13.4.10

As writers, we know that words are beautiful. They form sentences that can describe the color of the sky or a girl's first kiss. They can make someone smile or they can make someone harm themselves.

Words are powerful. Forget the saying "Sticks and stones can break my bones, but words will never hurt me." No. Don't believe any of that. Words are like bullets, they make you bleed from the inside out.

Believe me, I know.

I wasn't popular in elementary school. I was the girl who hardly spoke, who let the other kids copy off of my paper, because I thought it would make them like me, but they never did like me. They would tease me for being smart, for being a geek, for not being like them.

As I got older, the people changed, but the words didn't.

I used to cry because people said things about me that I didn't like. They made me feel like I was worthless, and I used to ask myself "Why?"

Why do I get treated this way?

Is it because of the way I look or dress or act or feel. My friends would say that they were just jealous, and I knew that wasn't it, because who could ever be jealous of me?

I was never beat up or anything but verbal abuse is just as bad as physical. It hurts your mind, it makes you feel...I don't know how to explain it, but it just makes you feel like nothing.

Like I said, words are powerful, and you just need to be careful about how you use them, because you never know how it might affect that person.

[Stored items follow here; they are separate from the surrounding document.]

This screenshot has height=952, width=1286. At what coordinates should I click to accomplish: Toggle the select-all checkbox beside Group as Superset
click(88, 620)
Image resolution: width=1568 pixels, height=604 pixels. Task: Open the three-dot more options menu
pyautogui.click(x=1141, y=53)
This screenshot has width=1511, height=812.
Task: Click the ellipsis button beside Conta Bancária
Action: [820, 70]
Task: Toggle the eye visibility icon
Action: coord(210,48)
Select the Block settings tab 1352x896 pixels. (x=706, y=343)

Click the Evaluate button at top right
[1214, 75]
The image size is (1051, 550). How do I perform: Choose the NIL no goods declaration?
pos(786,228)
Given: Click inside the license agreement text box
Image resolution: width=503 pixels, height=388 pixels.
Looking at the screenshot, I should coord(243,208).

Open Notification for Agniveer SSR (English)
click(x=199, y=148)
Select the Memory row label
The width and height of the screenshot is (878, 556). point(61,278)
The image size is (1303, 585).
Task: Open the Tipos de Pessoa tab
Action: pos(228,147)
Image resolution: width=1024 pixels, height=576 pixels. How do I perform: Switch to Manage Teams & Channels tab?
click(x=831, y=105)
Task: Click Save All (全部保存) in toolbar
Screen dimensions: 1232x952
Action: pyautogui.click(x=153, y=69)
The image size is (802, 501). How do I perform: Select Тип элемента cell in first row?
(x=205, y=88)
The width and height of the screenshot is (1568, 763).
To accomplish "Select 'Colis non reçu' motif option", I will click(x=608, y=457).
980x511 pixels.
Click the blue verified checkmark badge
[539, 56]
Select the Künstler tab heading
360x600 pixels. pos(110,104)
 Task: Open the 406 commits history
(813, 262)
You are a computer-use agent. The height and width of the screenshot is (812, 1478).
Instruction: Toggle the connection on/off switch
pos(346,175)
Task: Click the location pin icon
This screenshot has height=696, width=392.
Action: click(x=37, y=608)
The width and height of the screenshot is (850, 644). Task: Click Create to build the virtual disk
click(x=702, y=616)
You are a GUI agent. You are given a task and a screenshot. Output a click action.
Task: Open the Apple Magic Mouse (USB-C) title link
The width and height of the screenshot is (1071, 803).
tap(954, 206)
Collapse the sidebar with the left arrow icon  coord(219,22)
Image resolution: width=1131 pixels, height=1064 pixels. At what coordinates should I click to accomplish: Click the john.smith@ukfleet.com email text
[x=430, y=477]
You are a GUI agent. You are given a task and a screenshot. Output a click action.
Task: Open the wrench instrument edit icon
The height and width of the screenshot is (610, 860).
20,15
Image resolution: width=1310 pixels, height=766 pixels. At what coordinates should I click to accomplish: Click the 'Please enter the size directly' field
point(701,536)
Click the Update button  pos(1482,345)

Lucky for me, I had people who cared about me, and after I got done crying, my friends would make me feel better, but a lot of people don't have that. They walk around with a lot of pent up emotions that are let out in the wrong ways.

Some people bully other people. Some people steal or do drugs or commit suicide.

They commit suicide. A lot of people who are bullied take their lives, because they think they are not loved or liked. They think they aren't important. They feel like knives are being shoved into their chest, and they just want to curl up into ball and disappear forever. Of course they can never do that, so they look for help in the form of a gun or a knife or a noose.

Sometimes they harm the ones who are hurting them, but other times they harm themselves.

If you happen to read this post, I want you to do something for me.

Don't ignore it.

Take a stand for the ones who are afraid to.

8 comments

nice post. i was verbally bullied as a kid too, and i swear it's worse than taking a physical beating. and it's relentless. and it's made worse by the people who ignore it.

so thanks for posting that, especially for any young blog readers you might have.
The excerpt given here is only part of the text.